_Document source_
____________________
Comprendre son époque
Raymond Aron a décidé autrement de sa vie. Voici la résolution qu'il a prise en 1930, à l'âge de vingt-cinq ans : « Comprendre ou connaître mon époque aussi honnêtement que possible ; me détacher de l'actuel sans pourtant me contenter du rôle de spectateur. » Comprendre, connaître, détacher, ce ne sont pas là les termes qui définissent l'action politique, ils conviennent mieux à la philosophie critique. Cette décision jaillit chez Aron d'une méditation sur les bords du Rhin, à Cologne. Il tient toute sa vie cet engagement pris sur les lieux-mêmes du romantisme. Que fait-il là ? Agrégé de philosophie, il commence sa carrière par le séjour initiatique en Allemagne, traditionnel dans sa discipline. Durant un an et demi, il est lecteur à l'Université de Cologne. Il s'adonne à la philo, lit Le Capital. Mais le monde dans lequel il prend place lui offre un champ d'études plus vaste encore et lui administre des leçons qu'il retiendra. La république allemande va, sous ses yeux, basculer vers la dictature nazie. La famille bourgeoise à qui il loue une chambre se montre cordiale, mais déjà marquée par le nationalisme. Au début du séjour d'Aron, les députés hitlériens sont douze. Quelques mois plus tard, les élections en amènent cent sept au Reichstag. Le parti d'Adolf Hitler devient le deuxième du pays. Aron s'installe ensuite à Berlin pour passer deux ans à l'Institut français. Il découvre Husserl et la phénoménologie, lit Clausewitz. La ville est en proie aux manifestations, aux défilés des SA, à la violence. Certains croient le danger écarté quand Hitler échoue à la présidence du Reich, battu par le vieux maréchal Hindenburg. En France, par exemple, Léon Blum respire. Le jeune Aron, lui, voit à peu près juste.
____________________
_Données recueillies_
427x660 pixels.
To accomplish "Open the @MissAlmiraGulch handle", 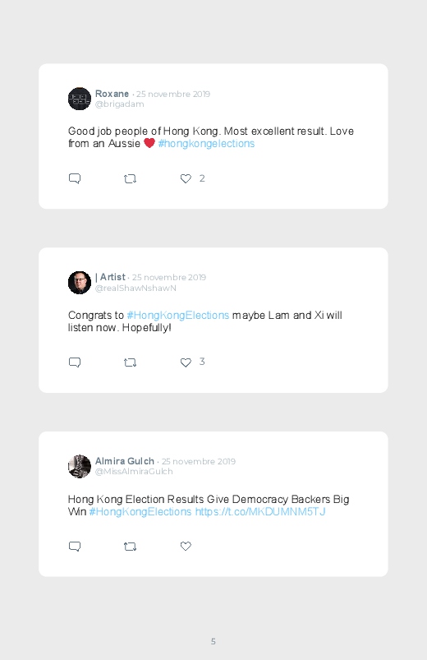I will [134, 472].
____________________
_Consigne_
D'après le texte sur Raymond Aron, combien de députés hitlériens les élections amènent-elles au Reichstag quelques mois après le début de son séjour ?

_Résultat attendu_
Cent sept députés.